**The data:**
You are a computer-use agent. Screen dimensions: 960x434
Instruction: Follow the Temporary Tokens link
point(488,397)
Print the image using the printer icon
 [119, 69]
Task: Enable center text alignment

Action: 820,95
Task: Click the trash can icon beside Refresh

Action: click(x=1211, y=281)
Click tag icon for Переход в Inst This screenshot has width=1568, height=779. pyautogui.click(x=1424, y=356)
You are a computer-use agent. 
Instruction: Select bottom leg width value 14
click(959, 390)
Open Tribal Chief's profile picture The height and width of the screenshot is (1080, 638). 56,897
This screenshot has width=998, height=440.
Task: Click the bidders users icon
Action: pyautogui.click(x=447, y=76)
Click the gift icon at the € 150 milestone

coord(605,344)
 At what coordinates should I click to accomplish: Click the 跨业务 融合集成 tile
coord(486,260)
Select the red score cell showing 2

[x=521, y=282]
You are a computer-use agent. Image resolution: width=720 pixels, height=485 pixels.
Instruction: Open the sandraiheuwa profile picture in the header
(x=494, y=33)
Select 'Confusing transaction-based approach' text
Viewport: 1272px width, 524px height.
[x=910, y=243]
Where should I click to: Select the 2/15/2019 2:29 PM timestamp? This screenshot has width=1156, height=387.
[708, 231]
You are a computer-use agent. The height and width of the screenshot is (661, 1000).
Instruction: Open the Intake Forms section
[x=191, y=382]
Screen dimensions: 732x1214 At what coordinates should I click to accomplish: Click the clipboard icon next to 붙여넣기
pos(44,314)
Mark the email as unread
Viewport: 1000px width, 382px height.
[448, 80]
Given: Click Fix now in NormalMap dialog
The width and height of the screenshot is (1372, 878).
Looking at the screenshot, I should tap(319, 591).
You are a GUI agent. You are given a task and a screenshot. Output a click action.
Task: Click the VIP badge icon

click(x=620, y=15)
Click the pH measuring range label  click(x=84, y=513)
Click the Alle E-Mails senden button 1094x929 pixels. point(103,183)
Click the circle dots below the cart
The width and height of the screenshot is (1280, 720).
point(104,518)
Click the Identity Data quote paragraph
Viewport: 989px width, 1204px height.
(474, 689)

**What this task involves:** Each line from the one with "Print the image using the printer icon" to the end of the material should be duplicated exactly, and no other line.

**Response below:**
Print the image using the printer icon
 [119, 69]
Task: Enable center text alignment

Action: 820,95
Task: Click the trash can icon beside Refresh

Action: click(x=1211, y=281)
Click tag icon for Переход в Inst This screenshot has width=1568, height=779. pyautogui.click(x=1424, y=356)
You are a computer-use agent. 
Instruction: Select bottom leg width value 14
click(959, 390)
Open Tribal Chief's profile picture The height and width of the screenshot is (1080, 638). 56,897
This screenshot has width=998, height=440.
Task: Click the bidders users icon
Action: pyautogui.click(x=447, y=76)
Click the gift icon at the € 150 milestone

coord(605,344)
 At what coordinates should I click to accomplish: Click the 跨业务 融合集成 tile
coord(486,260)
Select the red score cell showing 2

[x=521, y=282]
You are a computer-use agent. Image resolution: width=720 pixels, height=485 pixels.
Instruction: Open the sandraiheuwa profile picture in the header
(x=494, y=33)
Select 'Confusing transaction-based approach' text
Viewport: 1272px width, 524px height.
[x=910, y=243]
Where should I click to: Select the 2/15/2019 2:29 PM timestamp? This screenshot has width=1156, height=387.
[708, 231]
You are a computer-use agent. The height and width of the screenshot is (661, 1000).
Instruction: Open the Intake Forms section
[x=191, y=382]
Screen dimensions: 732x1214 At what coordinates should I click to accomplish: Click the clipboard icon next to 붙여넣기
pos(44,314)
Mark the email as unread
Viewport: 1000px width, 382px height.
[448, 80]
Given: Click Fix now in NormalMap dialog
The width and height of the screenshot is (1372, 878).
Looking at the screenshot, I should tap(319, 591).
You are a GUI agent. You are given a task and a screenshot. Output a click action.
Task: Click the VIP badge icon

click(x=620, y=15)
Click the pH measuring range label  click(x=84, y=513)
Click the Alle E-Mails senden button 1094x929 pixels. point(103,183)
Click the circle dots below the cart
The width and height of the screenshot is (1280, 720).
point(104,518)
Click the Identity Data quote paragraph
Viewport: 989px width, 1204px height.
(474, 689)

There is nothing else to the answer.